• **TASK PROMPT**
The full set of lines below has to be duplicated exactly, with no picture kept.

------ RECORDS

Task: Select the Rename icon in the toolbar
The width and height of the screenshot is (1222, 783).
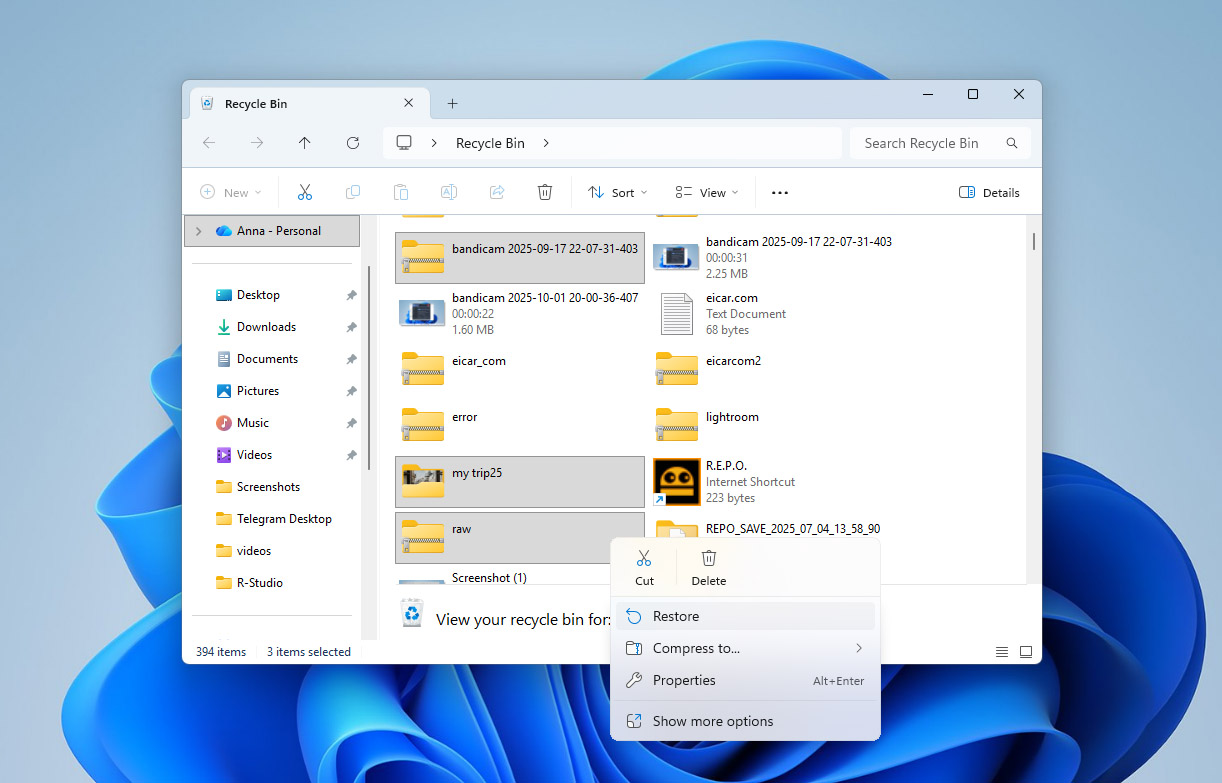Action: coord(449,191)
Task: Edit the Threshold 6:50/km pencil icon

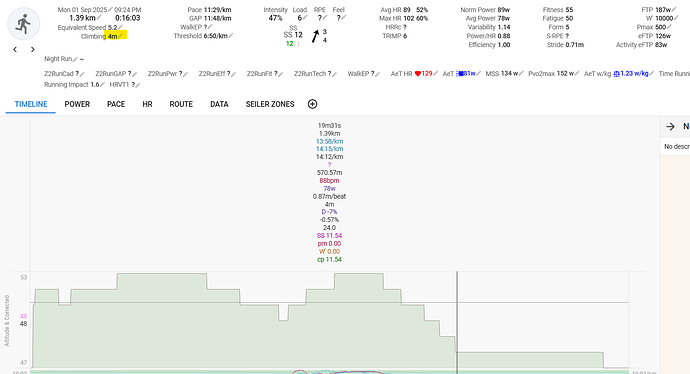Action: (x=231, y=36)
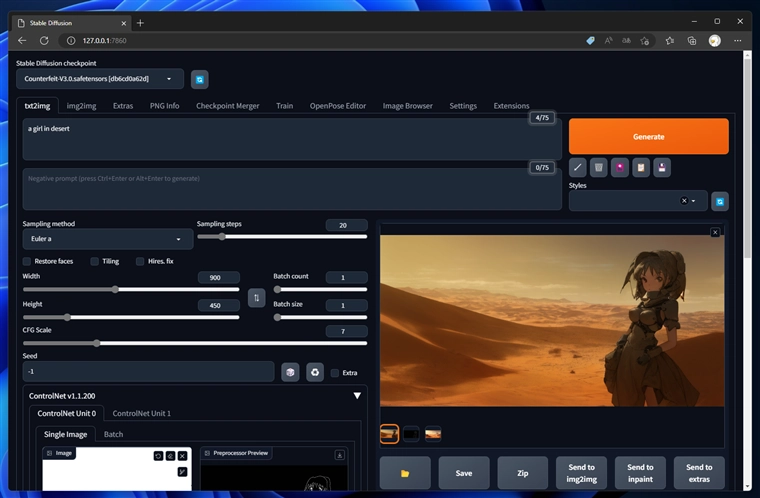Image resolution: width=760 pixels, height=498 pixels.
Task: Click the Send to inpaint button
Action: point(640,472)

------------

• **WRITTEN SOLUTION**
Task: Select the Rename icon in the toolbar
The width and height of the screenshot is (1222, 783).
Action: coord(449,191)
Task: Edit the Threshold 6:50/km pencil icon

Action: (x=231, y=36)
Image resolution: width=760 pixels, height=498 pixels.
Task: Click the Send to inpaint button
Action: point(640,472)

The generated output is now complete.